Railway Industry Association Report Debate
Full Debate: Read Full DebateLord Faulkner of Worcester
Main Page: Lord Faulkner of Worcester (Labour - Life peer)Department Debates - View all Lord Faulkner of Worcester's debates with the Department for Transport
(3 years, 6 months ago)
Lords ChamberTo ask Her Majesty’s Government what assessment they have made of the report by the Railway Industry Association Why Rail Electrification?, published on 22 April.
My Lords, I beg leave to ask the Question in my name on the Order Paper and remind the House of my railway interests as declared in the register.
My Lords, the Government welcome this report and agree that further electrification is required to decarbonise the railway, alongside the deployment of hydrogen and battery trains on some lines.
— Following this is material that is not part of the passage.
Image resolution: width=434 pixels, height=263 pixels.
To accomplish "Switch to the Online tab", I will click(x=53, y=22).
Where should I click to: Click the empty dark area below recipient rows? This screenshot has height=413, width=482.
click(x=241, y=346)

In the last three years, we have completed almost 700 miles of electrification in England and Wales, and we will continue to do more.
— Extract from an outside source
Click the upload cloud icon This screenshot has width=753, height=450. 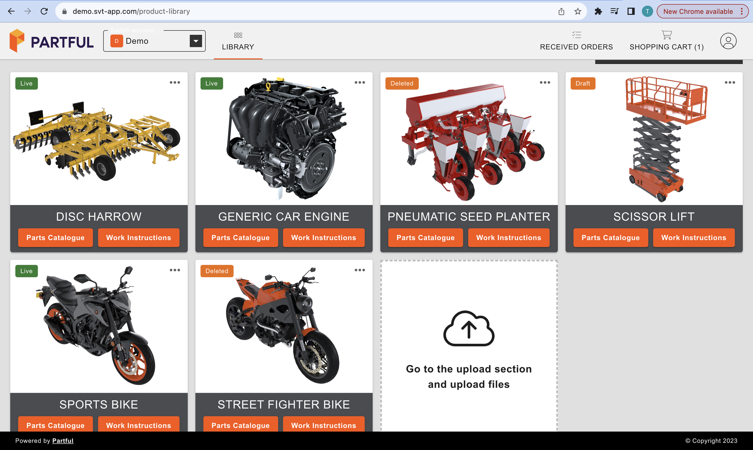click(468, 328)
My Lords, I welcome that Answer. The Railway Industry Association report is indeed excellent and the case it makes for a rolling programme of electrification is unanswerable. Can the Minister confirm that the Government are committed to decarbonising the railway by no later than 2050? If so, do they accept that the most effective and beneficial way to deliver that is a steady, stable stream of electrification of between 400 and 500 kilometres each year? Will she and her ministerial colleagues in the DfT do their utmost to resist the Treasury’s efforts again to kick this into the long grass and water it all down by putting it off into the spending review?
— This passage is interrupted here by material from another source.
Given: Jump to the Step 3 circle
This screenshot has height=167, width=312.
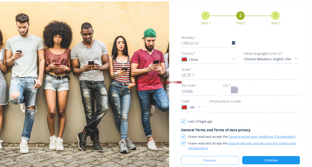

The Government’s plans for decarbonising all forms of transport will be set out in the transport decarbonisation plan, which will be published shortly, but the noble Lord is quite right that the best way to make the most effective use of the supply chain is to have a rolling programme. That is why electrification projects are included in the rail network enhancements pipeline, which was last published in October 2019 and will be updated in the near future. I take his point about the Treasury, but it is also the case that we must be prudent and stay within the funding envelope that we have available.